A major component to their sound was always the guitar interplay; banjos or acoustic guitars beneath the rhythm and the lead complementing it all with some tasty southern riffs. Here they've all too often dumbed it all down to a basic chord progression, which is just plain boring to listen to when compared to what came before it. All too often I'm awaiting the song to kick off with a frenzy, to deliver on something that actually makes me rock, but at best the opening track might make you apathetically nod your head and then it's all downhill from there. The rhythm has had his distortion levels pumped to the point that any time he tries to do something a little creative it gets shrouded in a muddy mystery; the very few times a riff actually manages to break a groove (the intro for “Open Your Eyes” or “Fate Games” for example) it all dies down for the song, which can often feel like one long breakdown. Except when the solo's hit and it all feels like a breakdown within a breakdown (was inception another influence? “Dude, lets put like...a breakdown INSIDE a breakdown”).

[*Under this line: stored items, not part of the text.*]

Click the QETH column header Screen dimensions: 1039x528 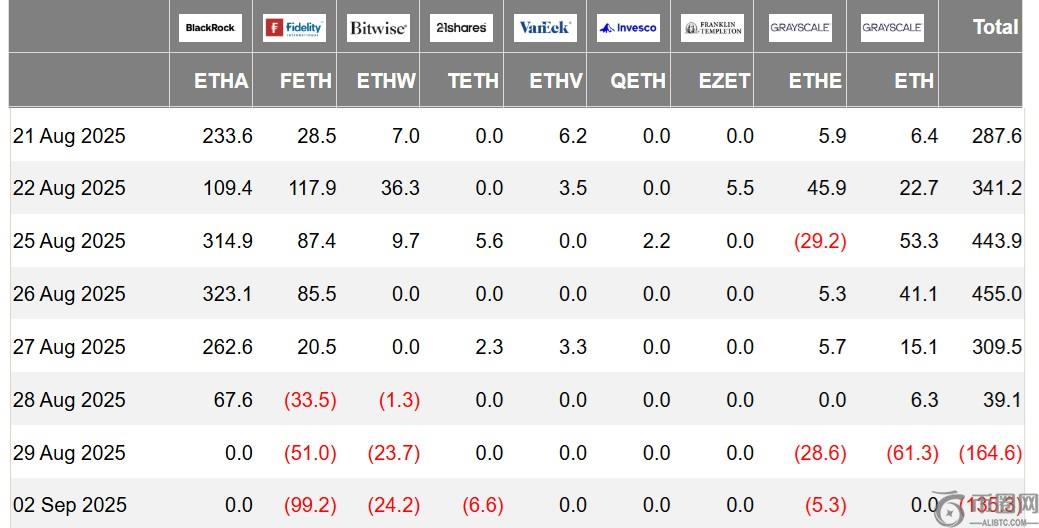click(638, 81)
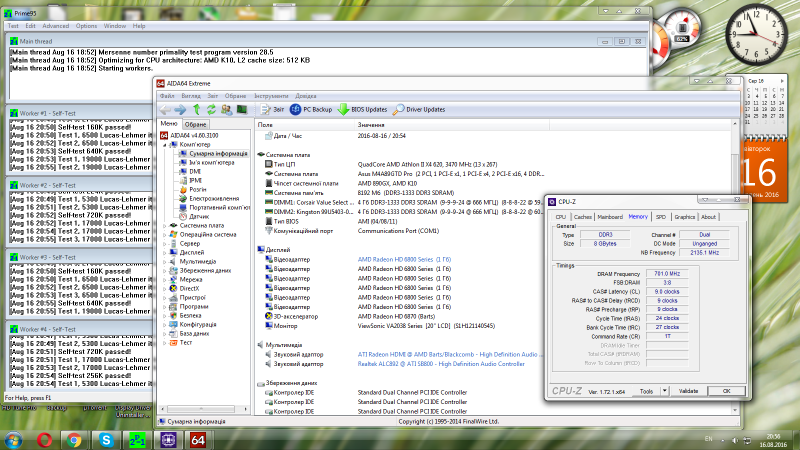Click the Звіт report toolbar button
800x450 pixels.
click(x=272, y=109)
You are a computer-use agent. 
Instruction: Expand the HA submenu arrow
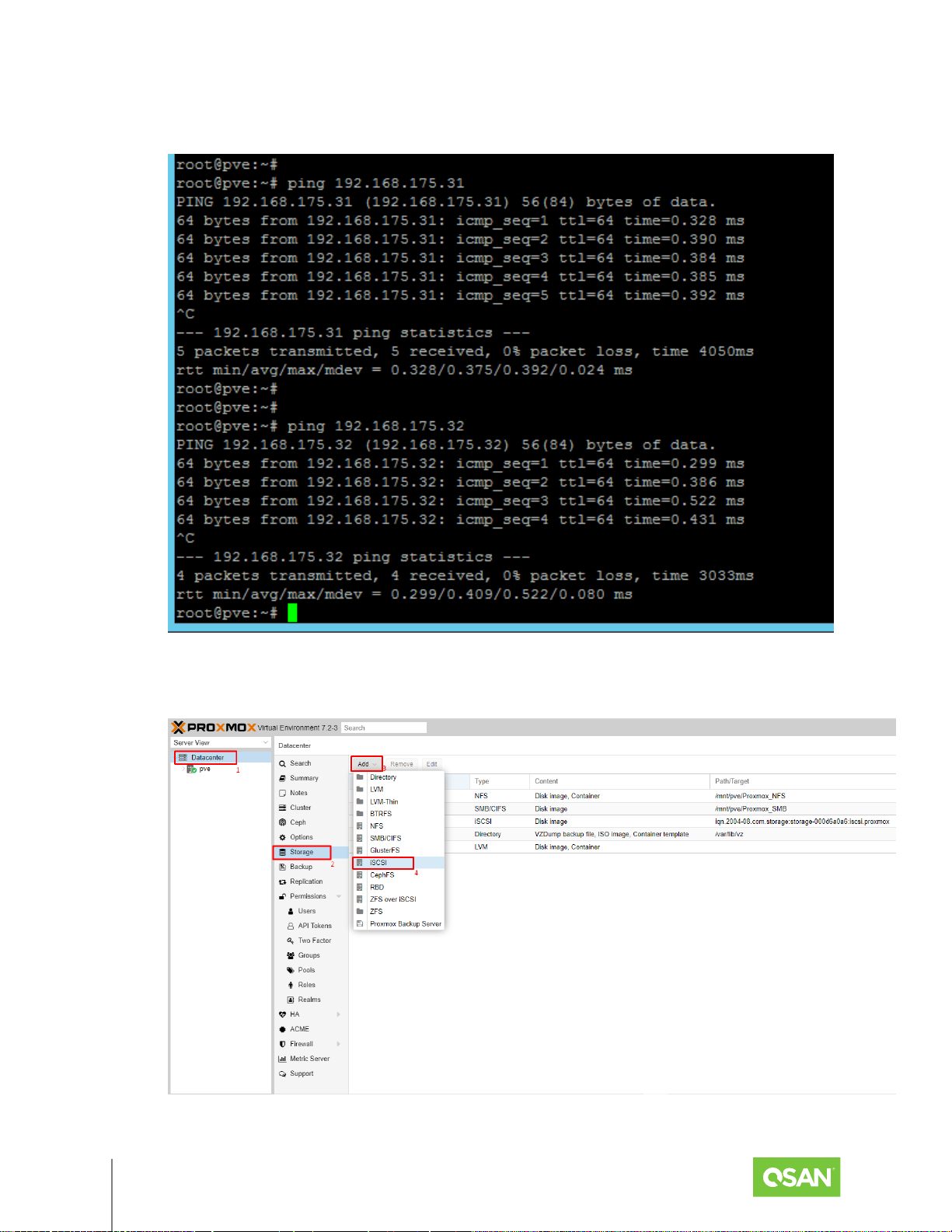coord(339,1014)
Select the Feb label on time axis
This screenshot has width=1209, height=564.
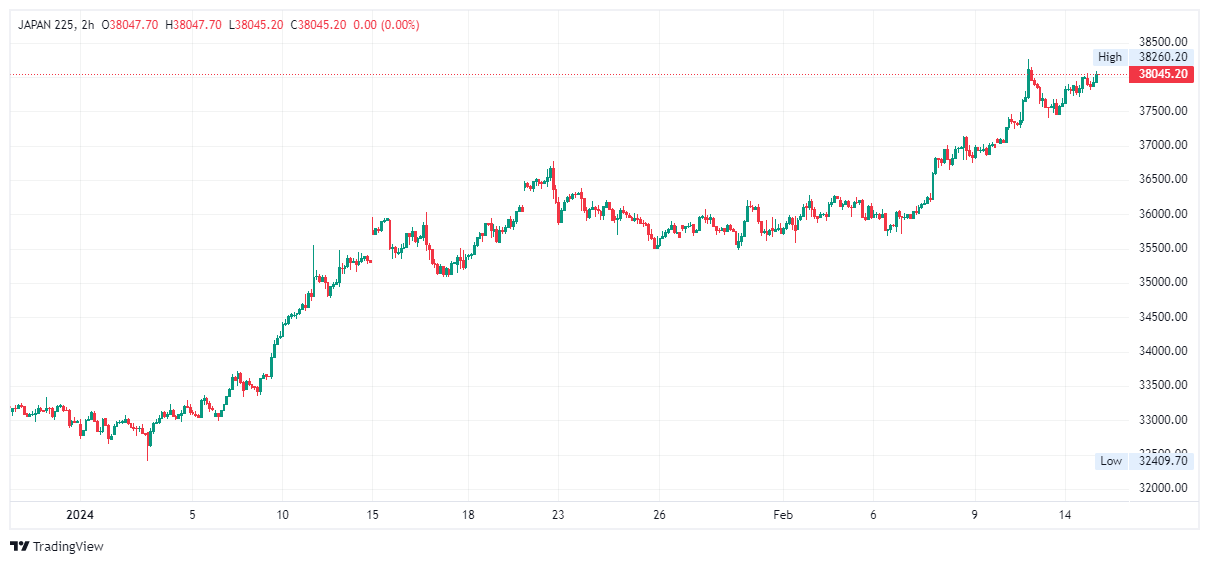(783, 515)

If all that wasn't bad enough, the vocals have stopped providing the raw energy that they once did, now opting for a rasp-free clean tone that just sounds like he's stopped caring; emotion was never something he did well, he was always the man for epic catchy lines, and if this is his new musical direction then this is a band that won't take long to bomb entirely. It at times get's so bad (see “Faith Healer”) that it feels like he's trying to make modern rock out of the Beatles! In fact the only member of this band who doesn't feel like he's gotten lazy is the drummer, and he wasn't anything particularly special to begin with; incredibly simple yet aggressive and hard hitting drum lines registering all too mechanically keep the band trying to wade above the shit they've created. Maylene surprised me with “III,” I thought I'd misjudged them, that they were more than just 'half of Underoath' and that they could come out with something worthy of my time. With “IV” they've proven that was all just dumb luck. It's said that given a thousand monkeys infinite time that they'd eventually re-write the entire works of Shakespeare. Five monkeys, ten minutes.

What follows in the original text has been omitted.